The president's directive, to be announced Thursday, leaves the details of a proposed rule to the Labor Department, which is not expected to come up with a recommendation before the fall. Still, it drew swift protests from Republicans who complained he was sidestepping Congress and from the business community, who said such rules would increase burdens on employers.

"How does he expect us to work with him?" complained Sen. John McCain, R-Ariz. "It's just a poisonous relationship."

The salary limit separating those who get overtime and those who don't was increased to $455 in 2004 during the Bush administration. At the time, it hadn't been increased since the mid-1970s.

"What we know right now is the threshold has been eroded by inflation, and there 3.1 million people who, if the threshold had kept up just with inflation, would automatically be covered by overtime provisions," said Betsey Stevenson, a member of Obama's Council of Economic Advisers.

Overtime and minimum wage rules are set by law in the Fair Labor Standards Act that Congress originally passed in 1938. The law gives the administration some leeway to define the rules through regulations.

The law requires most workers to be paid overtime that is 1.5 times their regular wages if they work more than 40 hours per week. The law allows exemptions for executives, managers and professional workers and sets the salary threshold above which workers don't have to get overtime pay. The law also gives employers leeway to define workers as supervisors, and thus ineligible for overtime, even if they spend much of their work day performing non-supervisory work.

New rules would likely establish a minimum amount of managerial duties that a worker would have to carry out to be exempt from overtime.
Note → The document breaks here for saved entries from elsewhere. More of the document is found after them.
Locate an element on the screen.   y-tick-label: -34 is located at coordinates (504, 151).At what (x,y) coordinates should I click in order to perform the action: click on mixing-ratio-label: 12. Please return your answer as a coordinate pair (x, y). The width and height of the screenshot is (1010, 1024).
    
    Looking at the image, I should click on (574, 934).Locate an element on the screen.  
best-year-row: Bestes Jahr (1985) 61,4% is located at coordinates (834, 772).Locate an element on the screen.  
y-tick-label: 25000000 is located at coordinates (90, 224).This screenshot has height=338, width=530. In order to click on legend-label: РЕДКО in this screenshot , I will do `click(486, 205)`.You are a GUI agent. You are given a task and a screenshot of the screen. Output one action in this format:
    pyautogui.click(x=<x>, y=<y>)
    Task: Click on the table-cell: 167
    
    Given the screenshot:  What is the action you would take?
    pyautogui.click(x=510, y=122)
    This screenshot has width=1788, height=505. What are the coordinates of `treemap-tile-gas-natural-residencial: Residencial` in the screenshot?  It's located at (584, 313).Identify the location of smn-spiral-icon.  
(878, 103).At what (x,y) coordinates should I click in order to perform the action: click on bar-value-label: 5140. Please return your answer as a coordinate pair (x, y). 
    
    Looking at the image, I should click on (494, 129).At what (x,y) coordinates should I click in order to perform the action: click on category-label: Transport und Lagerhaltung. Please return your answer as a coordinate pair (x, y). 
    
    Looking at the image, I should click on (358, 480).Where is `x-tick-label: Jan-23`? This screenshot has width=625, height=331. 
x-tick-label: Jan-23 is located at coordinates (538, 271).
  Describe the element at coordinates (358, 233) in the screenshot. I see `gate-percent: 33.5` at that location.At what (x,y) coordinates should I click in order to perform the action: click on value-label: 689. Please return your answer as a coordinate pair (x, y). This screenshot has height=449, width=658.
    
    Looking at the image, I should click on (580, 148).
While the White House would not say what threshold it was considering, economists allied with the White House have proposed doubling the current limit to nearly $1,000 a week, or about $52,000 a year, which, when adjusted to inflation would make it similar to what the threshold was in 1976.

Ross Eisenbrey, the vice president of the liberal Economic Policy Institute, said there are about 10 million more workers who would qualify for overtime under that higher threshold. But he said not all work overtime and he estimated that such an increase would more than likely actually affect about 5 million salaried workers.

The current salary limit —equal to $23,660 a year —is below the poverty level for a family of four. "It's so far from being an executive salary as to be a joke," Eisenbrey said.

Business groups said any forced increase in wages has consequences that could affect employment, prices and the survival of certain companies which, they said, already have to comply with requirements of a new health care law.

"Similar to minimum wage, these changes in overtime rules will fall most harshly on small and medium sized businesses, who are already trying to figure out the impact of Obamacare on them," said Marc Freedman, executive director of Labor Law Policy for the U.S. Chamber of Commerce. "

Keith Koenig, president of City Furniture, which owns 10 Ashley Furniture HomeStores in Florida, says a new threshold of $800 would cost him several hundred thousand dollars more in overtime. He said he would have to tell affected workers that they couldn't work more than 40 hours a week.

"I can't afford to pay them time and a half. It breaks my budget," he says.

AFL-CIO President Richard Trumka said that Wall Street executives benefited from a 15 percent increase in bonuses last year.

"Americans are fed up with Wall Street," he said, yet more hopeful than we've been in a generation that real efforts to raise wages are being put in place."